The report, co-authored by many of the same economists who contributed to the influential Stern Review, calls on governments to include $400 billion in green spending in their stimulus plans. That’s 20 percent of the estimated $2 trillion that nations are likely to spend on economic packages in total, or four percent of global GDP.
That kind of green cash injection would create "a more effective fiscal stimulus, building the foundations for sustainable, strong growth in the future, rather than unsustainable bubbles," the report says. In the short-term it would create a substantial number of new green jobs.
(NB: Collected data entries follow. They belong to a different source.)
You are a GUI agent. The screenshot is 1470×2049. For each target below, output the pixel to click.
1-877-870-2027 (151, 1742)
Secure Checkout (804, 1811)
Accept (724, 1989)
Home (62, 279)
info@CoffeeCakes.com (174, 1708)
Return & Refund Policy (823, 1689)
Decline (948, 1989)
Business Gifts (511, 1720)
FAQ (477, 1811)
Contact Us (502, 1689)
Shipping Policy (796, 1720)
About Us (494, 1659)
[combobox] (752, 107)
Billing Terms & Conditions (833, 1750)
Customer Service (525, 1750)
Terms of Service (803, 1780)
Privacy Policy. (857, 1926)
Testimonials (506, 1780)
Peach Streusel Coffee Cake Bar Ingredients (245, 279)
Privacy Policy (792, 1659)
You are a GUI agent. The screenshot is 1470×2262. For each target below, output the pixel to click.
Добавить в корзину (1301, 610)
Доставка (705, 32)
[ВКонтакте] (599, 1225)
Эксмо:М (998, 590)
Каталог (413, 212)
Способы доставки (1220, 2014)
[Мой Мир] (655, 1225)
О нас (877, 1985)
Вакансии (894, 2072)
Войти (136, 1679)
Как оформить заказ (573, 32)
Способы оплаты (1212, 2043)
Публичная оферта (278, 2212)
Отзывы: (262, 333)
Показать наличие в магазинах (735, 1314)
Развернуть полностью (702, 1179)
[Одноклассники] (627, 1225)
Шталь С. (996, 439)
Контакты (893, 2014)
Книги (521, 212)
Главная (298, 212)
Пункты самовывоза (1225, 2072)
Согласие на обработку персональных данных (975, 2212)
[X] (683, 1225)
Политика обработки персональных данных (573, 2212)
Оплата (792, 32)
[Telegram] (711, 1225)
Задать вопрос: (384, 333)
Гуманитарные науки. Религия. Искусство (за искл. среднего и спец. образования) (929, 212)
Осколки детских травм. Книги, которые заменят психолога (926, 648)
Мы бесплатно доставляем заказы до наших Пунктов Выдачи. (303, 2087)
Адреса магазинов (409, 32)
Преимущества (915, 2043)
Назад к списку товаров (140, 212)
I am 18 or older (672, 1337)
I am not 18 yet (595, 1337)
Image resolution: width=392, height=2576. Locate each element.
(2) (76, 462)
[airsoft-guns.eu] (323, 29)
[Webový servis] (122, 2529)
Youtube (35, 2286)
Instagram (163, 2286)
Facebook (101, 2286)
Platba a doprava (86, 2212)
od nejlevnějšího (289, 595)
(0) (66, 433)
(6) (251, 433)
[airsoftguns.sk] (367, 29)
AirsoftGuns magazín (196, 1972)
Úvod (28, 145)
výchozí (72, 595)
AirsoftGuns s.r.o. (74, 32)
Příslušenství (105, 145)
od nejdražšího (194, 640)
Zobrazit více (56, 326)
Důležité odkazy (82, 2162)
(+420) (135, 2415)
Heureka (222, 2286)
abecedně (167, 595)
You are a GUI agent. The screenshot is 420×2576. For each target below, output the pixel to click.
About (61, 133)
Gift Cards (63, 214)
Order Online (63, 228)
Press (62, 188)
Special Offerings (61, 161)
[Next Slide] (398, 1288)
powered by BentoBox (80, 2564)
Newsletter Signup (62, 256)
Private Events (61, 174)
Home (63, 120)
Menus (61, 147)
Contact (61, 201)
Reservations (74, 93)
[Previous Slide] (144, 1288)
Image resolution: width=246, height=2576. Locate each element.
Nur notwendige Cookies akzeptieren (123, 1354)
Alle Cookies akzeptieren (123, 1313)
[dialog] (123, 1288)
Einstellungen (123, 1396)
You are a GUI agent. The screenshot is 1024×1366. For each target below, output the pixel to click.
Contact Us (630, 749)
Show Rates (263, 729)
The biggest employment gains would be made through energy efficiency and renewable energy measures. Here’s why:
Renewable energy industries appear to be more labour intensive than the existing energy sector, particularly at the initial construction, manufacture and installation stage that is most relevant for a short-term fiscal stimulus.
Similarly, energy efficiency measures would be "particularly effective as part of a fiscal stimulus, as they could be implemented quickly and would be relatively labour-intensive." More:
Spending on energy efficiency measures is likely to be directed towards domestic construction sector activity and hence have a low rate of leakage into imports, increasing the domestic fiscal multiplier — a potentially important consideration for any government that is uncertain about the likely fiscal policies of its trading partner.
Speed is key. The money must be set aside by summer 2009 and spent by mid-2010.
Indeed, any delay would be costly.
That is essentially the same message Lord Stern delivered in his seminal 2006 report, The Economics of Climate Change: The Stern Review. In it, he concluded that doing nothing on global warming would wreck the global economy, deflating it by a fifth and creating risks "on a scale similar to those associated with the great wars and the economic depression of the first half of the 20th century."
To avert disaster, he concluded, nations would need to spend one percent of their GDP.
It was the first report of its kind from a world renowned economist, and its underlying conclusion, that climate action is cheaper than inaction, is approaching an economic consensus.
In 2008, Stern issued a correction to his findings to account for faster than expected climate change. The cost of avoiding climate catastrophe is actually two percent of global GDP, he said. That’s still much cheaper than business as usual.
Importantly, this week’s report blows apart the convenient untruth that it is better to delay such aggressive climate action until the world economy recovers. The truth is:
Action on climate change remains urgent. If policy-makers were to put action off until the impacts of climate change forced the issue to the top of the political agenda, the stock of greenhouse gases that would have built up in the atmosphere as the flows of emissions accumulated would entail severe and increasing risks for many decades.
Some 34 nations have started stimulus programs to beat the economic downturn, according to The Christian Monitor, worth over two trillion dollars in public funds. The opportunity offered by the recession must be harnessed. In Lord Stern’s words:
The economic case for tackling the global climate crisis is more compelling than ever.